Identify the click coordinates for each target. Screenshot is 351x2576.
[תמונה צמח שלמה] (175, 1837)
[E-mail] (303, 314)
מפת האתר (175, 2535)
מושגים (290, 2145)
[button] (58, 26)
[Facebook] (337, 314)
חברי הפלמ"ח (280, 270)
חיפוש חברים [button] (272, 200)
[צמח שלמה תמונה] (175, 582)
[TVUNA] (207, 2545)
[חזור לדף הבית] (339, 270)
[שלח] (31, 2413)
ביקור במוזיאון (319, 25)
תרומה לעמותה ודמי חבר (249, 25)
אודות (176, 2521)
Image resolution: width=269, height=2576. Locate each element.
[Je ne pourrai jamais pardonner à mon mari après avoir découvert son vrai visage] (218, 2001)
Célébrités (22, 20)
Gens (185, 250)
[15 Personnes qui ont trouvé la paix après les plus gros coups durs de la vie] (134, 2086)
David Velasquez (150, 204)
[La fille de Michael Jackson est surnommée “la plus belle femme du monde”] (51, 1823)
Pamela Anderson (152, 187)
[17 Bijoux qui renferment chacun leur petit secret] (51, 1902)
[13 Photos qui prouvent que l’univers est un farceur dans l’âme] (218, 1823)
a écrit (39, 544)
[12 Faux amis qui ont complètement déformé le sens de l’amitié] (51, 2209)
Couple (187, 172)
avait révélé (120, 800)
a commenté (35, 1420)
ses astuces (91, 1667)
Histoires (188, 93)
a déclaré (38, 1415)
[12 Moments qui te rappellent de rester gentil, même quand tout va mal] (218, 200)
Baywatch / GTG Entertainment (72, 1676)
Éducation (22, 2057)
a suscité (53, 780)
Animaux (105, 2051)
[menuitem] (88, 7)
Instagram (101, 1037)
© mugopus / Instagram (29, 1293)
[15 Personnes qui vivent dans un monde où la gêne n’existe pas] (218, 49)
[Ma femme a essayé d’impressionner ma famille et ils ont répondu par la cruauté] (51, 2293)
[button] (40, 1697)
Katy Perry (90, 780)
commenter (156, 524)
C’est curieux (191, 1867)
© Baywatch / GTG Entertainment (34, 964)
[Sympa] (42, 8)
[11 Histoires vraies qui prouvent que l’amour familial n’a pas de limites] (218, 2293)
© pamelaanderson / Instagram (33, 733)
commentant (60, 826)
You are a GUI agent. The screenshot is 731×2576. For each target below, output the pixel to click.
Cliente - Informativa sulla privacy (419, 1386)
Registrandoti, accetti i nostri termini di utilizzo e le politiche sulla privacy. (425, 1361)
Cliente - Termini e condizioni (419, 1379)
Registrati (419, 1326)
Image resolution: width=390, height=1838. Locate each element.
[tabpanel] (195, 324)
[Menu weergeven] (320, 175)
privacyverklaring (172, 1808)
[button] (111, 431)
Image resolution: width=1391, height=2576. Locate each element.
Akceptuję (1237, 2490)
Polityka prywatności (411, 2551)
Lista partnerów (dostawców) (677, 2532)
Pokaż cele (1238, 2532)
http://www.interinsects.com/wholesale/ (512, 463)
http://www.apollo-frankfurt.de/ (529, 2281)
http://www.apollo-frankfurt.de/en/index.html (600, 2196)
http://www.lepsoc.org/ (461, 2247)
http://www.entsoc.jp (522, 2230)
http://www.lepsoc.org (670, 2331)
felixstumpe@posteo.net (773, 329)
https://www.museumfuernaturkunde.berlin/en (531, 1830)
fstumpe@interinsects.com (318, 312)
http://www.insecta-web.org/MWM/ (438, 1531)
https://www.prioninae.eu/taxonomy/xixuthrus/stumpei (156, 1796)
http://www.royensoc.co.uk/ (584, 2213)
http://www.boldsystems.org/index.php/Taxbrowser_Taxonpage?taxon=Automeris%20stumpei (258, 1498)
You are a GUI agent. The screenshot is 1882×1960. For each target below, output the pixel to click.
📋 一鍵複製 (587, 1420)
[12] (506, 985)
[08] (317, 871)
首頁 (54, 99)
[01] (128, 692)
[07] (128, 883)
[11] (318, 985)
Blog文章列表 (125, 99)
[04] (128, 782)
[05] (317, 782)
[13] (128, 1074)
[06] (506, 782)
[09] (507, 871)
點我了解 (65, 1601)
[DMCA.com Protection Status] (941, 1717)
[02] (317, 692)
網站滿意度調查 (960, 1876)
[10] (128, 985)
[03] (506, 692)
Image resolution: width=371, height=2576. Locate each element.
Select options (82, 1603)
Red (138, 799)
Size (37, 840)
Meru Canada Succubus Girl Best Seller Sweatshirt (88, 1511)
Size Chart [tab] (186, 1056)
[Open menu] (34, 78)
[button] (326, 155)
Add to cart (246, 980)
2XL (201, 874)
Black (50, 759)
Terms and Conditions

*****

> _What you should do_:
From the records above, extract exactly and only the lines that begin at the line with "[17 Bijoux qui" and stop after the line with "Baywatch / GTG Entertainment (72, 1676)".

> _Result for this exercise_:
[17 Bijoux qui renferment chacun leur petit secret] (51, 1902)
[13 Photos qui prouvent que l’univers est un farceur dans l’âme] (218, 1823)
a écrit (39, 544)
[12 Faux amis qui ont complètement déformé le sens de l’amitié] (51, 2209)
Couple (187, 172)
avait révélé (120, 800)
a commenté (35, 1420)
ses astuces (91, 1667)
Histoires (188, 93)
a déclaré (38, 1415)
[12 Moments qui te rappellent de rester gentil, même quand tout va mal] (218, 200)
Baywatch / GTG Entertainment (72, 1676)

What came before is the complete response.